I've been here nigh on twenty days, and so far have felt just about every emotion for the place; from wonderment, to a despairing envy of those in my home town. I've changed my mind countless times about such little things as my diet, to such big things as the course I'll be studying for the next few years. I've been a first year for two weeks and a second year for one. It's all quite confusing so far.

I live in a 3x4 metre room, surrounded by trance-music-blasting excitable first years, fresh out of high school. A good bunch of fellows, no doubt; had I taken the time to get to know them. In the past twenty days I've done such things as serenade girls residences as a sort of ice-breaker for those new to university life, as well as get in my car, and drive an hour in one direction to get away from the place.

Grahamstown is both depressingly small, and cosy, depending on the mood one happens to be in. For starters, there's no Woolworths food. A travesty, am I right? There are very few places to go out to at night and the mindset of those who lives here seems to revolve around two things; the Never Too Late special that the Debonairs here offers as well as an exceptionally large amount of alcohol.

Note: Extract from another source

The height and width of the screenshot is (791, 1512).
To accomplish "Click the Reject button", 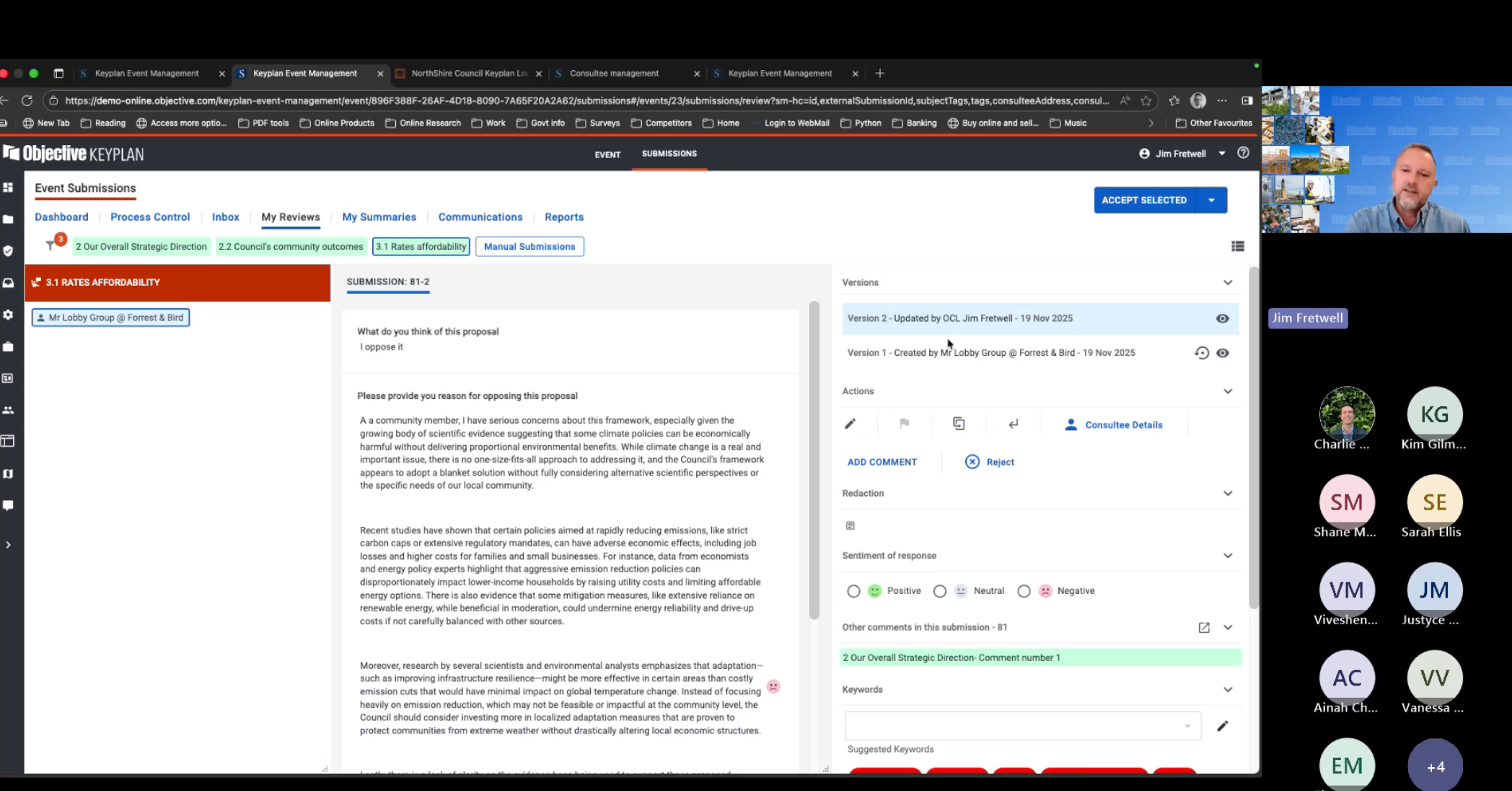I will pos(990,462).
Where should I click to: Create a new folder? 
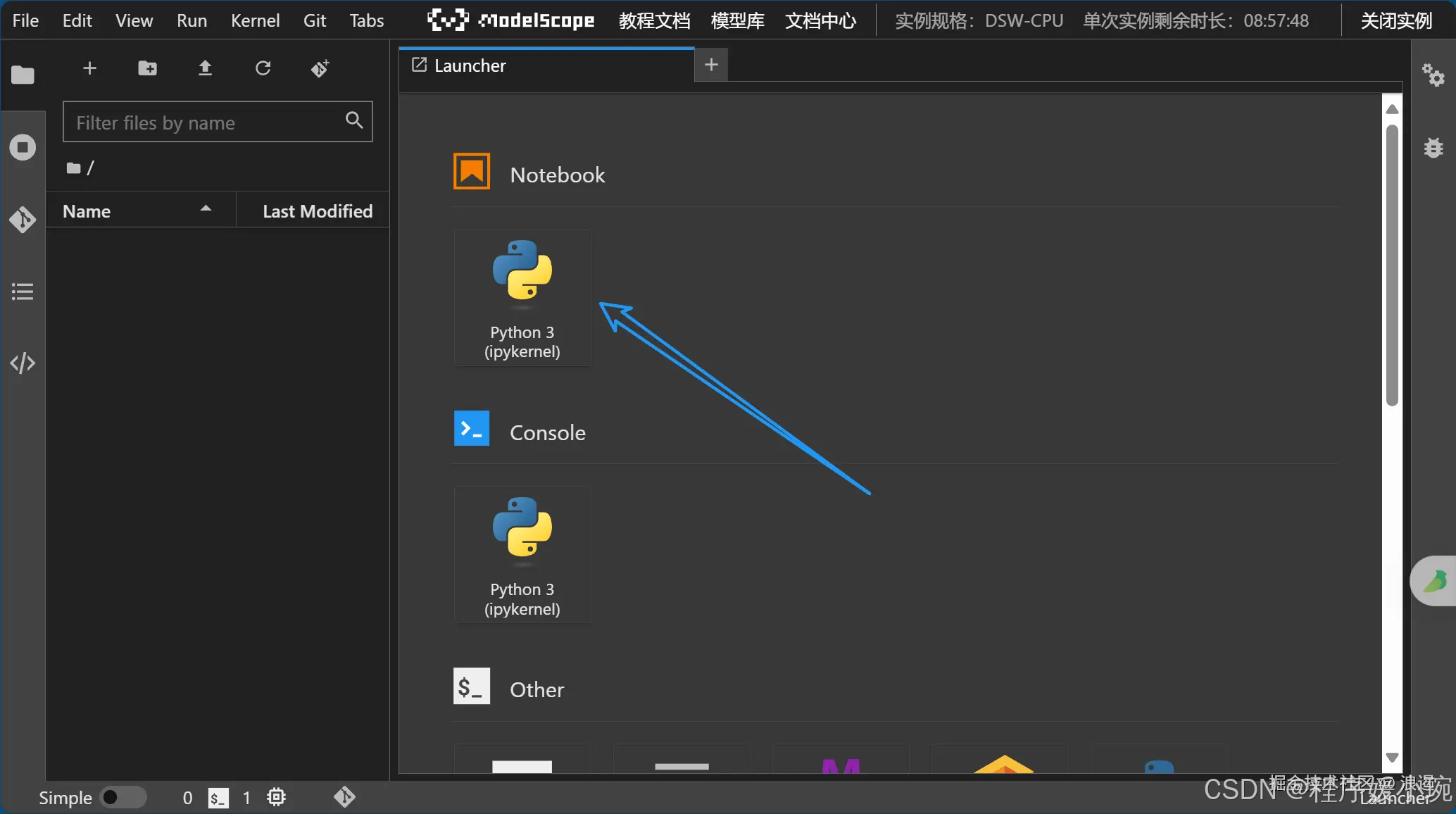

I have however, met people who have more going for them than fast food and hangovers, and it’s these people that give me hope for the place. While I’m certain that I’ll get homesick, I have taken some measures to ensure that I never completely disintegrate. For starters, I’ve turned my room into a little piece of home, with letters and notes, and lyrics and flyers, courtesy of a beautiful Juané Van Dyk; and the warden’s cat, which seems to have adopted me (A black minx: I was quite attracted to the idea of calling her Nightwish, but to my dismay, her name is in fact Julie).

I’d love to tell you, diary, about res food and my experiences with the Grahamstown nightlife, beggars and the joys of DC++, but I really feel like pressing enter, and so that’ll be a story for another day.